▶ [Prompt]: Output the opening lines of the records exactly. End with the line that contains "2025] (384, 2045)".

Dataset entries:
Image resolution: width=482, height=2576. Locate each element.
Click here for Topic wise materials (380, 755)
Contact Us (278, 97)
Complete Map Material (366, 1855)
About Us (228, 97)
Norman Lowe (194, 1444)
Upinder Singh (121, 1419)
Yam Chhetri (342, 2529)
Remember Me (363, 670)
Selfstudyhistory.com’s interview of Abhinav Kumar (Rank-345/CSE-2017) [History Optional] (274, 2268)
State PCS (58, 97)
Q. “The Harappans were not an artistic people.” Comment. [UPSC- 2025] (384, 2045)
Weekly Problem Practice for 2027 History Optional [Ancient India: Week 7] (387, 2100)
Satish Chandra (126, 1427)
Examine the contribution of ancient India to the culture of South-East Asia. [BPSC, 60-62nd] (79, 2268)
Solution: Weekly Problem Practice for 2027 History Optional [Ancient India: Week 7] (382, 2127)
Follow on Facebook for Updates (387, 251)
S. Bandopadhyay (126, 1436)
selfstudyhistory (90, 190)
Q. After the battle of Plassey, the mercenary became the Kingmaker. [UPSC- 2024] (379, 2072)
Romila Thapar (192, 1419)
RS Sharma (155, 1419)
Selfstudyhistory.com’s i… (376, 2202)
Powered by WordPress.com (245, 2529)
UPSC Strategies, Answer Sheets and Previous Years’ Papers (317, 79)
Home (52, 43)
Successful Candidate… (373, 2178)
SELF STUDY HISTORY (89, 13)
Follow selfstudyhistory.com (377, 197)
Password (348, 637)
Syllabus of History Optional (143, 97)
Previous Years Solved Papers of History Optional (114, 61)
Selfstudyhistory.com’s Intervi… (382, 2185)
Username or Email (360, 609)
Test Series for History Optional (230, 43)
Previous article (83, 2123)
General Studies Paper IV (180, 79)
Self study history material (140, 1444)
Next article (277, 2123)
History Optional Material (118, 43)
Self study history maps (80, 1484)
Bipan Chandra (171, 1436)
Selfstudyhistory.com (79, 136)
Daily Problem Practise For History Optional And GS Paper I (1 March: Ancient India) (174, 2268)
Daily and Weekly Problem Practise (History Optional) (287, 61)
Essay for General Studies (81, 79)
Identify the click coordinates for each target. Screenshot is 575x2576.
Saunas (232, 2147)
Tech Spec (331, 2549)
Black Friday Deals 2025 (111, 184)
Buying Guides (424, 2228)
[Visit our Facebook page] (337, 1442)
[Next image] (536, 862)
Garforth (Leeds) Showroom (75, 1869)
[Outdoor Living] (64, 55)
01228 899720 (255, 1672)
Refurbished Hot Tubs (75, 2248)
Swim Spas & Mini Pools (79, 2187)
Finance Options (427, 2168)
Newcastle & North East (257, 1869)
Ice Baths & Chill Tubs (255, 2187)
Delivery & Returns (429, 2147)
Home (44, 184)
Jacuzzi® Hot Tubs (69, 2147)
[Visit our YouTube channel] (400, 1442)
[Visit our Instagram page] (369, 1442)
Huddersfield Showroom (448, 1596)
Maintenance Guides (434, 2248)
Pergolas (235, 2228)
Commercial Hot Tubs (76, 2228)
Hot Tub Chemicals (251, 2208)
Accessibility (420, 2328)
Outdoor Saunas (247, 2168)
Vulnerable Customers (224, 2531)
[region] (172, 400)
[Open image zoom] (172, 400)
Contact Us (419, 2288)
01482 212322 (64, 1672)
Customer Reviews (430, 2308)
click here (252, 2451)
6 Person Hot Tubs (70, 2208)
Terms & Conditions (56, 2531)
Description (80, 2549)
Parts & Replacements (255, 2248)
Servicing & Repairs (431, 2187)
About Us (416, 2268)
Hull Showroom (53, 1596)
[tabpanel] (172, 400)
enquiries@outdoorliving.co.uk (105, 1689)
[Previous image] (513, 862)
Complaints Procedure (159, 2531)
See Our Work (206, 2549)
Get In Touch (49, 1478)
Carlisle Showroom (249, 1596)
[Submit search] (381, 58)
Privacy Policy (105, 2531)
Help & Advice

▶ [Response for this exercise]:
Image resolution: width=482, height=2576. Locate each element.
Click here for Topic wise materials (380, 755)
Contact Us (278, 97)
Complete Map Material (366, 1855)
About Us (228, 97)
Norman Lowe (194, 1444)
Upinder Singh (121, 1419)
Yam Chhetri (342, 2529)
Remember Me (363, 670)
Selfstudyhistory.com’s interview of Abhinav Kumar (Rank-345/CSE-2017) [History Optional] (274, 2268)
State PCS (58, 97)
Q. “The Harappans were not an artistic people.” Comment. [UPSC- 2025] (384, 2045)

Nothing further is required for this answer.